FIgure 4.2 Primitive used in Berkeley Socket:

Refer to the page below for the full definition:

Berkeley Socket API

Recall that for TCP, both sender (client) and receiver (server) must synchronize.

• Server side:

  sd = socket(AF_INET, SOCK_STREAM, 0); // Create a socket
  bind(sd, (struct sockaddr *) &server, sizeof(server)); // Bind the socket to a specific address and port
  listen(sd, 5); // Listen for incoming connections
  new_sd = accept(sd, (struct sockaddr *) &client, &client_len); // Accept an incoming connection
  

  1. Create a socket with the socket() function.
  2. Bind the socket to an address using the bind() function.
  3. Listen for connections with the listen() function.
  4. Accept a connection with the accept() function system call.

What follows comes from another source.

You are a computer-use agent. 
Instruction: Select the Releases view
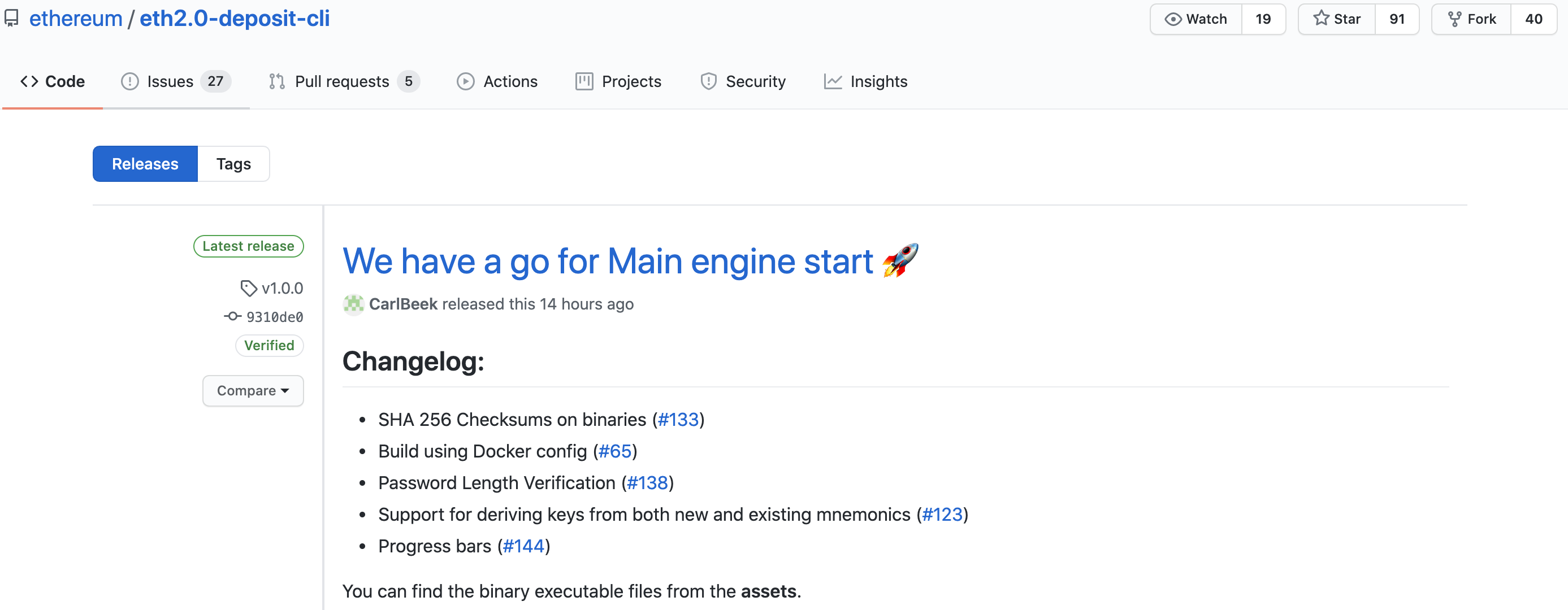click(x=145, y=164)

This call typically blocks until a client connects with the server.

• Client side:

  sd = socket(AF_INET, SOCK_STREAM, 0); // Create a socket
  connect(sd, (struct sockaddr *) &server, sizeof(server)); // Connect to a server
  

  1. Create a socket using the socket() function.
     1. Connect the socket to the address of the server using the connect() function.
  2. Send and receive data by means of the read() and write() functions.

  To provide visual context, the following diagram of TCP communication over the network is shown below.

  

  Figure 4.4 Three-way handshake and Data transmission.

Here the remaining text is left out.